» **To-do list**:
1. Write out the part of the vertex form explanation that begins at the words "The general vertex" and stops after the words "stays the same.".
2. For each statement, say whether it agrees with the vertex form explanation and quote the words that decide it: (a) The answer is dated in February 2016. (b) The conversion into vertex form uses a process called factoring. (c) The page has a heading named Explanation.
3. In the vertex form explanation, what number is added to the expression and then subtracted to complete the square?

» **Document section**:
# What is the vertex form of y= x^2 -6x+8 ?

Feb 26, 2016

$y = {\left(x - 3\right)}^{2} + \left(- 1\right)$

#### Explanation:

The general vertex form is
$\textcolor{w h i t e}{\text{XXX}} y = m {\left(x - a\right)}^{2} + b$ for a parabola with vertex at $\left(a , b\right)$

To convert $y = {x}^{2} - 6 x + 8$ into vertex form, perform the process called "completing the square":

For a squared binomial ${\left(x + k\right)}^{2} = \textcolor{b l u e}{{x}^{2} + 2 k x} + {k}^{2}$
So if $\textcolor{b l u e}{{x}^{2} - 6 x}$ are the first two terms of an expanded squared binomial, then $k = - 3$ and the third term must be ${k}^{2} = 9$

We can add $9$ to the given expression to "complete the square", but we we also need to subtract $9$ so that the value of the expression stays the same.

$y = {x}^{2} - 6 x \textcolor{red}{+ 9} + 8 \textcolor{red}{- 9}$

$y = {\left(x - 3\right)}^{2} - 1$
or, in explicit vertex form:
$y = 1 {\left(x - 3\right)}^{2} + \left(- 1\right)$

Typically I leave the value $m$ off when it is $1$ (the default anyway) but find that writing the constant term as $+ \left(- 1\right)$ helps me remember that the $y$ coordinate of the vertex is $\left(- 1\right)$

» **Data records**:
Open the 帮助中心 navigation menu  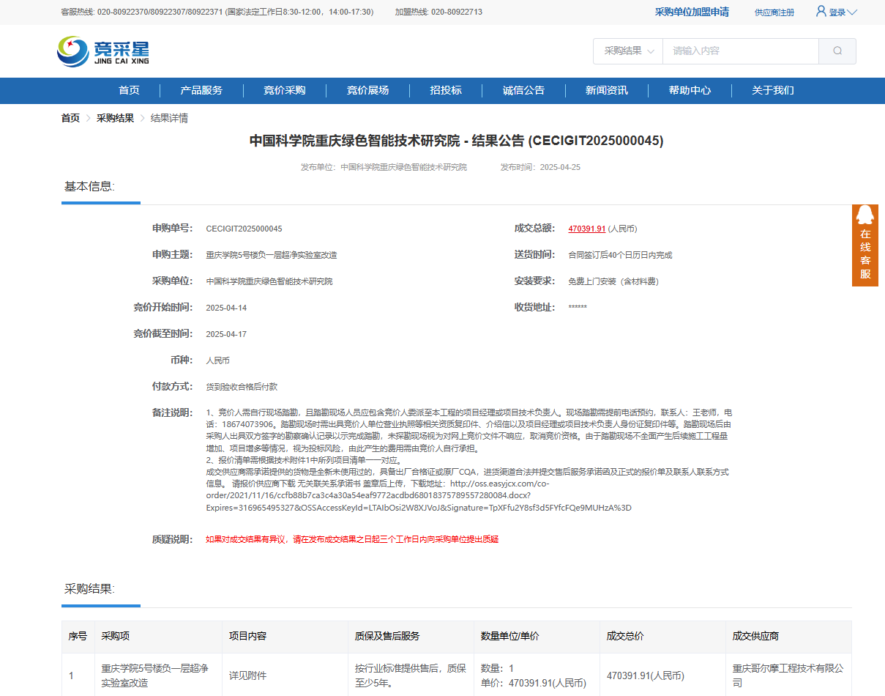689,90
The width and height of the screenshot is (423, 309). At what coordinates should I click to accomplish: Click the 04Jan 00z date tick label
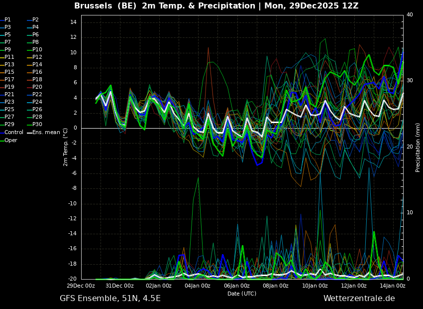pyautogui.click(x=198, y=286)
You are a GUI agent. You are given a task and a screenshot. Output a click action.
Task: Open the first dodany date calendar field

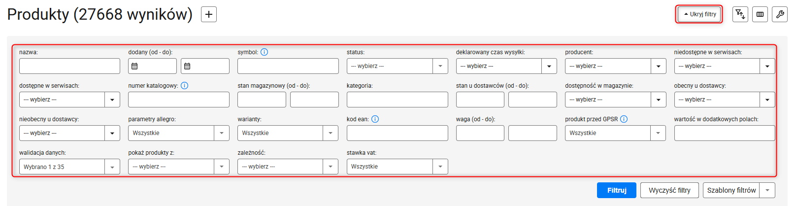152,66
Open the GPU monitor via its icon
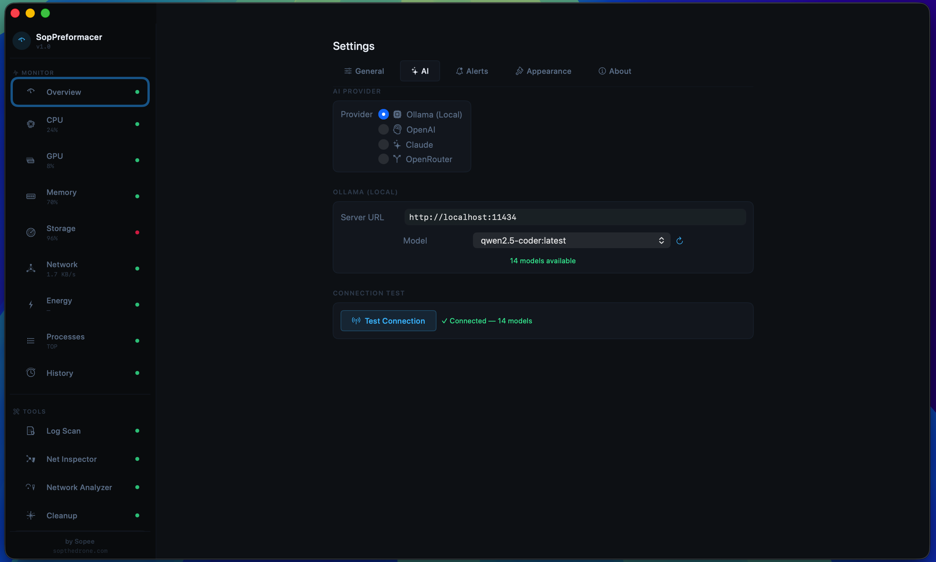The image size is (936, 562). click(31, 160)
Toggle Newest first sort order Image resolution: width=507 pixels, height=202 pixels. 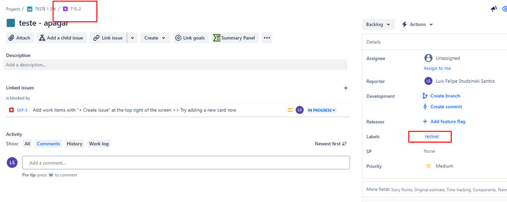click(331, 144)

» **Answers**:
1.
The general vertex form is
$\textcolor{w h i t e}{\text{XXX}} y = m {\left(x - a\right)}^{2} + b$ for a parabola with vertex at $\left(a , b\right)$

To convert $y = {x}^{2} - 6 x + 8$ into vertex form, perform the process called "completing the square":

For a squared binomial ${\left(x + k\right)}^{2} = \textcolor{b l u e}{{x}^{2} + 2 k x} + {k}^{2}$
So if $\textcolor{b l u e}{{x}^{2} - 6 x}$ are the first two terms of an expanded squared binomial, then $k = - 3$ and the third term must be ${k}^{2} = 9$

We can add $9$ to the given expression to "complete the square", but we we also need to subtract $9$ so that the value of the expression stays the same.

2.
(a) Yes: "Feb 26, 2016"
(b) No: "completing the square"
(c) Yes: "Explanation:"

3. 9